#### Excerpted data
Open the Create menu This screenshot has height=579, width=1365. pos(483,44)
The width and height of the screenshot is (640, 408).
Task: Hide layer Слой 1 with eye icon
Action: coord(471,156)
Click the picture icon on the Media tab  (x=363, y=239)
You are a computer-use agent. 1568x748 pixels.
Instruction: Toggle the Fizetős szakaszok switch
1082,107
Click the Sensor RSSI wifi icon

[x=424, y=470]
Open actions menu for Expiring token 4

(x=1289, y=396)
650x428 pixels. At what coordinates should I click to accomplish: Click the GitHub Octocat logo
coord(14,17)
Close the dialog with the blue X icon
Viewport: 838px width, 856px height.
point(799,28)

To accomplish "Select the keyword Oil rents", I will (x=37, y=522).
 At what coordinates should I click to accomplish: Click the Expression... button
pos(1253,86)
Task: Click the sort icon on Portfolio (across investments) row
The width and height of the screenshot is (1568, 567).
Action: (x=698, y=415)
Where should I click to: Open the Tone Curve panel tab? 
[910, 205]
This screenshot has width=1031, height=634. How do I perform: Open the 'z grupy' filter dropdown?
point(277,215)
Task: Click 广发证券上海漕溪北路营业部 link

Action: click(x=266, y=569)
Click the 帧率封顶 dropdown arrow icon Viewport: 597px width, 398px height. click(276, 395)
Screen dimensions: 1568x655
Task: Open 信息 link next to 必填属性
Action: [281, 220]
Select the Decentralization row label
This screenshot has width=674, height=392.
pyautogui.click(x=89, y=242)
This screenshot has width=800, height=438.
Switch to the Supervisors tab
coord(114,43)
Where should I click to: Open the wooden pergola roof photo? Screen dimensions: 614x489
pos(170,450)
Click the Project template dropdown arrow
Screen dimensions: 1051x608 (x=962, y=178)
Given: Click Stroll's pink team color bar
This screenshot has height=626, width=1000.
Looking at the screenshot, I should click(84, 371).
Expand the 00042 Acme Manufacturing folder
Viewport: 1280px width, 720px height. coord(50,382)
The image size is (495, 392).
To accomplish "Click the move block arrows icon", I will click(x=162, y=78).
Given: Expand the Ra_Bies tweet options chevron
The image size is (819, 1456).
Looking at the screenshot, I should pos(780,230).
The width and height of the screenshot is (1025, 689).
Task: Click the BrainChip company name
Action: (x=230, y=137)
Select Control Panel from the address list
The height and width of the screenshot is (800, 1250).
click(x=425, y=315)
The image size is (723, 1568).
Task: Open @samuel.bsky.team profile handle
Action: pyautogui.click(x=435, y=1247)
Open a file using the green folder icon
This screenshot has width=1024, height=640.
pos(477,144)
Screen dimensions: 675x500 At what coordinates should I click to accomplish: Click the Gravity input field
########
▶ _Description of the task_: For this exercise, find all lines in the records containing the word "Given" and copy them.

▶ _Exercise output_:
Given: Click Stroll's pink team color bar
Given: Expand the Ra_Bies tweet options chevron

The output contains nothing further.